Money invested in real estate is always available to the extent that you can sell the property you own. Plan ahead because between the time you decide to sell an apartment or a rental property and when you earn money, it can take several months. The yield or return your rental investment depends primarily on the evolution of the local market. It can vary between 5% and 10% in different localities.

Rental income, paid directly or through a Real Estate Company, are taxable and must be worn on the tax return through specialty printing. If the rental income does not exceed 15,000 euros per year and you do not have a property affected by the devices Robien, Borloo, Malraux and Historical Monuments, you are in the regime of micro land. Rents are taxed at 70% of their value to the progressive scale of tax on income. Social taxes of 11% will also apply. When the amount of rental income exceeds the sum of 15,000 euros, use actual costs. You can deduct interest on loans for the purchase of rental property, provisions for condominium fees, expenses for repairs, the eviction compensation, relocation expenses, management fees, insurance premiums and property tax duty garbage. Always keep receipts in case of control of tax administration.

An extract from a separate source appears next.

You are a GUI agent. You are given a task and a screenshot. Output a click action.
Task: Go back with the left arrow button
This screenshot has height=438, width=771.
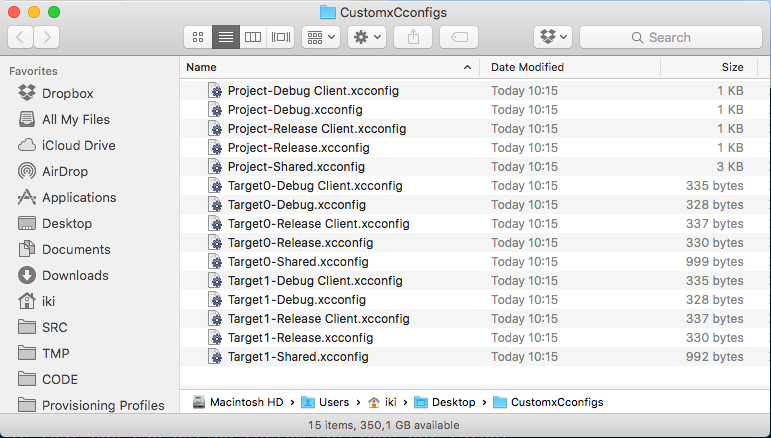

When expenses exceed the amount of rental income, you realize a shortfall in land, whose share of interest from Loan may be made in subsequent years within a decade. The deficit from other charges may be charged against the overall income of the taxpayer in the limit of 1070 euros per year.

The capital gain is taxable estate to 16% plus the 11% social. The real estate gain benefits from a reduction of 10% per annum from the fifth year of ownership of the property. Add to this a reduction of systematic EUR 1000 on your income property. In fifteen years, the exemption is reached.